*Exercise text:*

----------------------------------------

The 20th Century
The inter-war period saw the rectorships of Arthur Hinsley (1917-29) and William Godfrey (1929-39), who both later became Cardinal Archbishops of Westminster. They encouraged a highly Anglicised type of Romanitas in which a feeling of imperial superiority was tempered by a deep affection for Italy and all things Italian. Students put on concerts, plays and Gilbert and Sullivan operas, organised debates and societies, and ran a successful in-house journal, The Venerabile. The products of this regime, including Cardinals Griffin and Heenan, were to lead English Catholics into the 1970s.
Hinsley did a great deal of restructuring work, including the buying of a new villa at Palazzola. This former Franciscan friary replaced the cramped summer house at Monte Porzio which students had used since the seventeenth century. In 1926, with the help of the English press, Hinsley saved the College from a scheme of the Roman city planners to destroy some of the buildings to make room for a covered market.

----------------------------------------

*What to do:* Copy the passage of the 20th Century text that begins with "The 20th Century" and stops after "into the 1970s.", changing "inter-war period" to "interwar years". Rely on the text alone.

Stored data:

----------------------------------------

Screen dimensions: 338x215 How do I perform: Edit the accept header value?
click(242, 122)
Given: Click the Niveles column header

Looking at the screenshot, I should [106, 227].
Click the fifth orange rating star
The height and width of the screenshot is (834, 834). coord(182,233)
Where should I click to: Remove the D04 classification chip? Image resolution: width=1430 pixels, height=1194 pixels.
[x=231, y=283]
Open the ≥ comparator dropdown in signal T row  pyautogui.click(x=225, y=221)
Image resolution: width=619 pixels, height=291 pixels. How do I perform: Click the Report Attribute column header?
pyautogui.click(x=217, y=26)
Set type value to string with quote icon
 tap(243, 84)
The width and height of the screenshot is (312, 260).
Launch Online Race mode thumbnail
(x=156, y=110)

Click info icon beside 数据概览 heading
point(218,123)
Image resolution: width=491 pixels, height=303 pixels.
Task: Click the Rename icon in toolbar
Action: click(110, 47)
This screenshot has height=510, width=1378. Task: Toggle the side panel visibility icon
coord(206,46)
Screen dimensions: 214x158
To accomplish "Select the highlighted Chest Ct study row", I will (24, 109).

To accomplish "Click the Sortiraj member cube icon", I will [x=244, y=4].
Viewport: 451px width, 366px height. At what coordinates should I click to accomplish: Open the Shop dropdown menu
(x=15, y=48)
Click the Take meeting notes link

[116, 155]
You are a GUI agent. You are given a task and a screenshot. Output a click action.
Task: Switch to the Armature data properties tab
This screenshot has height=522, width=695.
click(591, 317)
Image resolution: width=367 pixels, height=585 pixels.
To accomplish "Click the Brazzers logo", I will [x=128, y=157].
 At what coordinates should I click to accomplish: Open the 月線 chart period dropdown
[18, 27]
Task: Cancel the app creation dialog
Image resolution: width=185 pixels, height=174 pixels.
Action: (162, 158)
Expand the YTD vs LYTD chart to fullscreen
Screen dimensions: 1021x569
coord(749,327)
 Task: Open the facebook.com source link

----------------------------------------

*Output for this exercise:*
The 20th Century
The interwar years saw the rectorships of Arthur Hinsley (1917-29) and William Godfrey (1929-39), who both later became Cardinal Archbishops of Westminster. They encouraged a highly Anglicised type of Romanitas in which a feeling of imperial superiority was tempered by a deep affection for Italy and all things Italian. Students put on concerts, plays and Gilbert and Sullivan operas, organised debates and societies, and ran a successful in-house journal, The Venerabile. The products of this regime, including Cardinals Griffin and Heenan, were to lead English Catholics into the 1970s.